Tammy Faye Bakker’s story and Mark Driscoll’s in conversation

Church celebrity is complicated.

Tammy Faye Bakker was a caricature even while she was alive. A prosperity preacher, an exuberant performer, and the cofounder of the Praise the Lord media empire (with her husband Jim Bakker, who was later convicted of fraud and conspiracy), her outlandish makeup and outsize personality were parodied on late-night television and vilified by most commentators. Every portrayal of a big-haired, overly made-up evangelical preacher wife since then has had a little Tammy Faye in it.

The Eyes of Tammy Faye (directed by Michael Showalter) wants us to know Tammy Faye beyond this caricature. In an early scene, Tammy (Jessica Chas­tain) and Jim (Andrew Garfield) are having a chaste picnic on the lawn of their conservative Bible seminary, having found each other in an exegesis class where Tammy defended Jim’s early prosperity teaching and Jim defended her choice of provocative makeup and tight-fitting sweaters. In sharing their conversion stories, Jim confesses that before he found the Lord he wanted to be a DJ. To his embarrassed delight, Tammy stands up, starts belting out “Blueberry Hill,” and insists that Jim dance with her on the lawn.

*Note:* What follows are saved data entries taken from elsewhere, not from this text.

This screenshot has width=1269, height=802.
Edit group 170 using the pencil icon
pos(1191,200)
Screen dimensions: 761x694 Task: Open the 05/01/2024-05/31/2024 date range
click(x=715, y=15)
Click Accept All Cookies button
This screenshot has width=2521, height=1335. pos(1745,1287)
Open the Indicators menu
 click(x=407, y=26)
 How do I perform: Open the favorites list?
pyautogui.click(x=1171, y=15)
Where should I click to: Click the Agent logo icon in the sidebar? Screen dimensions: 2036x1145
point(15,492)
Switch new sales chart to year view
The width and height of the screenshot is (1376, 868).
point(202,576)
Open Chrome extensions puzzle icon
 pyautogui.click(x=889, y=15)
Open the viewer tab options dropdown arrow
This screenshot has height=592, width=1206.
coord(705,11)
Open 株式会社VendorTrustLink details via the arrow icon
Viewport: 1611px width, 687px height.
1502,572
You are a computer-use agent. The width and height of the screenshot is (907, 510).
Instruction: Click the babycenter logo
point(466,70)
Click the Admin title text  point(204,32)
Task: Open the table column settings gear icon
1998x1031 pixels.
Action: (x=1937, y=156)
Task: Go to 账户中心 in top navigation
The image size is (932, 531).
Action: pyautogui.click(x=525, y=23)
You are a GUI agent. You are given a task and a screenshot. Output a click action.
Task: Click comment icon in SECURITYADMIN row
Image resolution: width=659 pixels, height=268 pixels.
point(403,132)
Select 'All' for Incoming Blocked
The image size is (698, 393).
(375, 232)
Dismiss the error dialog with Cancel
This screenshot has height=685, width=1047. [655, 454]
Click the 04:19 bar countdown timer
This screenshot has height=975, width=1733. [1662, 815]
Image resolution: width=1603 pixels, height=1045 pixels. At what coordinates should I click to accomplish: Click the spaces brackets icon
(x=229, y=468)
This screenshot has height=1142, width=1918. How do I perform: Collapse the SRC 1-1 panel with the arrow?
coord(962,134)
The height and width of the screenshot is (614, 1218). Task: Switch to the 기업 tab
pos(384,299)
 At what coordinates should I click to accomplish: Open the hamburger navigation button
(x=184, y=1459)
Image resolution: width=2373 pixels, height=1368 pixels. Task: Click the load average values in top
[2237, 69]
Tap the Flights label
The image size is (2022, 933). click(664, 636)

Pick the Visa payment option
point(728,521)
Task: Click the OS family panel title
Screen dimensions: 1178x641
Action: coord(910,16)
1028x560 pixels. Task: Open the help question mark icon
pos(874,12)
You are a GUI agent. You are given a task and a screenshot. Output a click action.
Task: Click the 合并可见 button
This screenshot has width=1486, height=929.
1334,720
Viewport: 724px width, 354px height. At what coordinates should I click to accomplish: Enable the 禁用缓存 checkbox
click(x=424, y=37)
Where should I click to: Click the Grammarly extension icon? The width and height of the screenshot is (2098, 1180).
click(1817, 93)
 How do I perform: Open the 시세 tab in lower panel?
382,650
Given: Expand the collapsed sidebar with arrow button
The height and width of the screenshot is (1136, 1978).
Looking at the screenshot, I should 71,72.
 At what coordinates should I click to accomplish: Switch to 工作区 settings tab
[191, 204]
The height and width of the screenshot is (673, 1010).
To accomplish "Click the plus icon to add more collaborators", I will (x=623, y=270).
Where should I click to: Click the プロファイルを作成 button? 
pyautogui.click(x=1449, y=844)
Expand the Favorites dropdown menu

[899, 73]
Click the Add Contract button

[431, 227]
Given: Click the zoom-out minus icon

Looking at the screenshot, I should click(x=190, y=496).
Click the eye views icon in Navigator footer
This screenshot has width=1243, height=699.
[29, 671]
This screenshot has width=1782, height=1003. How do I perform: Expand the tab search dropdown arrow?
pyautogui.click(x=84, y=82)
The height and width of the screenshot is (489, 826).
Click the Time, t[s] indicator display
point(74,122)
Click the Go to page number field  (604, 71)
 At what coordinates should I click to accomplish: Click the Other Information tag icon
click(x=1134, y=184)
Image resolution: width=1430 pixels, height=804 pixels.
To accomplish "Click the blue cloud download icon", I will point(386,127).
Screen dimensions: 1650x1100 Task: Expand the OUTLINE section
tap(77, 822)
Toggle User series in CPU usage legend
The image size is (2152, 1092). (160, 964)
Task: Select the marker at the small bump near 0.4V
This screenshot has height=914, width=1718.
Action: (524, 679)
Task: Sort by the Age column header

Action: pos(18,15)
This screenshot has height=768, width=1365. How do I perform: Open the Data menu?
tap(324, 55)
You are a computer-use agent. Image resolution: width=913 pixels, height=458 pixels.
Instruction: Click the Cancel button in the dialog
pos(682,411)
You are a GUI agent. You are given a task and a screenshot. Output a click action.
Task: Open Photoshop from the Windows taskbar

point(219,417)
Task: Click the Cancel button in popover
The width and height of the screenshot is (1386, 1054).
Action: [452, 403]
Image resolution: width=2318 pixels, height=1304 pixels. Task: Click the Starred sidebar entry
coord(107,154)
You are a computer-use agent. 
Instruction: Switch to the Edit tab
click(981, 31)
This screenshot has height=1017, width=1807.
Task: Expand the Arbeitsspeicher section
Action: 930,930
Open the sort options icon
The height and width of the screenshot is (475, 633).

This is Tammy’s spiritual gift, the movie suggests: an exuberant love of life and of other people that is fueled by her sense of God’s capacious, inexhaustible love. We see this extravagance in action repeatedly, from her first puppet shows for children to her controversial decision to openly embrace a gay pastor who was HIV-positive at the height of the AIDS crisis.